A recent
Employment Relations Authority case that ended in a dismissed employee being reinstated serves as a warning to employers, according to a specialist employment lawyer.
Radius Matua Rest Home and Hospital was ordered to reinstate Seionala Hammond to her former role after finding she was unfairly dismissed in March last year. Hammond had been dismissed after being accused of neglecting her duties in caring for her elderly patients.
In the ruling authority member James Crichton ordered a reinstatement because the employer “made a poor decision to dismiss against the weight of evidence”. Along with reinstatement he ruled that Radius should pay Hammond $4,000 in compensation for “the wrong done” and $10,000 as contribution to lost wages.
The company, Radius Residential Care, is appealing the decision and Hammond has been instructed not to return to work but has been reinstated on the payroll according to the
Bay of Plenty Times.
Blair Scotland, Principal at Dundas Street Employment Lawyers, told
HRM that reinstatement orders can be difficult for employers but are legally binding decisions.
“If the court orders it you just have to get on and do it and put them back into the role as the courts told you to do. Its contempt of court if you don’t and you ultimately face imprisonment for not following through with its orders,” Scotland said. “There’s very little you can do other than appeal the decision.”

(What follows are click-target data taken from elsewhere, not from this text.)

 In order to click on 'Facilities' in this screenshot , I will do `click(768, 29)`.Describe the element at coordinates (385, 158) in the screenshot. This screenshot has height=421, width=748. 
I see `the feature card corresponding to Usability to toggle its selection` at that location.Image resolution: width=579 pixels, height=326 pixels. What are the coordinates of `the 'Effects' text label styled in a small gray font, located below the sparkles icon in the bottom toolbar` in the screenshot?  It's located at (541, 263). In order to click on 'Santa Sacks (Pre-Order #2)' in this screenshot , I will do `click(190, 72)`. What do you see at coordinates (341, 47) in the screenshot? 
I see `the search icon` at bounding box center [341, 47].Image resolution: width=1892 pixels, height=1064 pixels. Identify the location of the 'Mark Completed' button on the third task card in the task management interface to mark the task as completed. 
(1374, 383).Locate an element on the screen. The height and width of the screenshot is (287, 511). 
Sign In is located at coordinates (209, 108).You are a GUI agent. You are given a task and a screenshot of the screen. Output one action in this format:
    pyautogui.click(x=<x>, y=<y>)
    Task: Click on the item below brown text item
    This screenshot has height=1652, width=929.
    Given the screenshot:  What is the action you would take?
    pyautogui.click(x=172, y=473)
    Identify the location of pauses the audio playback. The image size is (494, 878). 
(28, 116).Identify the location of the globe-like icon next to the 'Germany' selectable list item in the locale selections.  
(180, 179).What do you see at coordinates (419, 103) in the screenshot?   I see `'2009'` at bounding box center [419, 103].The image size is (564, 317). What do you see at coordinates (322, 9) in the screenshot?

He advised that employers would need to seek a stay of proceedings to stop the individual returning to work during the appeal process. The stay of proceedings would need to include good reasons, including for example, sworn affidavits from staff stating they will resign if the person returns.
“You need good evidence you can’t just make claims and hope that she’ll be right. You need real evidence. The court will consider that and make the call but generally the trade-off is the person goes back on the payroll - they just don’t have to come into work pending hearing of the case.”
Scotland said reinstating someone whose employment ended due to medical incapacity or a restructure should be fairly straight forward, the real difficulty comes when there has been a break down in workplace relationships or violence. In these situations he advises employers to hand current staff a copy of the ERA /Employment Court decision and explain the situation.
A worst case scenario is other staff could raise a personal grievance against the employer for failing to keep them safe following the reinstatement on the employee. Scotland advised that while such claims would be difficult to be upheld due to the same court initially ruling there were no safety issues when reinstating the person, it is legally possible.
If further issues arise with the reinstated employee such as inappropriate behaviour or poor performance Scotland said its best to get specialist lawyers involved.
“Winging it at that point of time is a very bad idea,” he said.
So what is the key lesson?
“If you’re going to dismiss someone you really need to make sure you know what you’re doing and you’re on strong grounds and you understand the potential consequences of doing so,” Scotland said.
“If you don’t know what you’re doing or you’re not absolutely sure of what you’re doing, get specialist advice. It’s better to get that at the time and get advice from someone who can say ‘this is the problem with your process, let’s fix it now while it’s still fixable’ because you can’t fix it six months down the track when you’re in front of the court.”
“If you don’t take advice you can be the author of your own misfortune.”